Dalam struktur program penanggulangan kemiskinan tahun 2026, Dinas Pendidikan Kabupaten Banyumas memiliki peran strategis dengan mengelola anggaran sebesar Rp220,25 miliar yang tersebar dalam 35 subkegiatan. Hingga Triwulan I Tahun 2026, realisasi keuangan telah mencapai Rp68,66 miliar atau 31,17 persen dari total pagu anggaran.
Melalui berbagai program pendidikan, Dinas Pendidikan mendukung strategi pengurangan beban pengeluaran masyarakat serta penanganan kantong-kantong kemiskinan. Selain itu, sektor pendidikan juga diarahkan untuk mendukung kebijakan nasional, termasuk pelaksanaan Program Sekolah Rakyat sebagai salah satu upaya memutus rantai kemiskinan melalui peningkatan akses dan kualitas pendidikan.
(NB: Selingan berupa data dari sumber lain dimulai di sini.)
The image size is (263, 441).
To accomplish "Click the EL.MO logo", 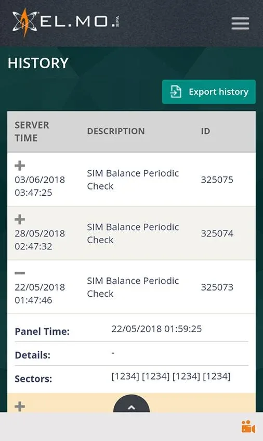I will [x=66, y=22].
Rapat juga menyepakati sejumlah fokus intervensi tahun 2026, antara lain penguatan satu data kemiskinan melalui pemanfaatan Data Tunggal Sosial Ekonomi Nasional (DTSEN), peningkatan perlindungan pekerja rentan, program graduasi produktif bagi keluarga penerima manfaat, serta konvergensi program pendidikan, kesehatan, perumahan, dan sanitasi pada desa dan kelurahan prioritas.
Dinas Pendidikan Kabupaten Banyumas berkomitmen untuk terus mengawal ketepatan sasaran bantuan pendidikan bagi peserta didik dari keluarga miskin dan rentan, mengoptimalkan penyerapan anggaran, serta memperkuat kolaborasi lintas sektor dalam rangka mendukung percepatan penanggulangan kemiskinan di Kabupaten Banyumas.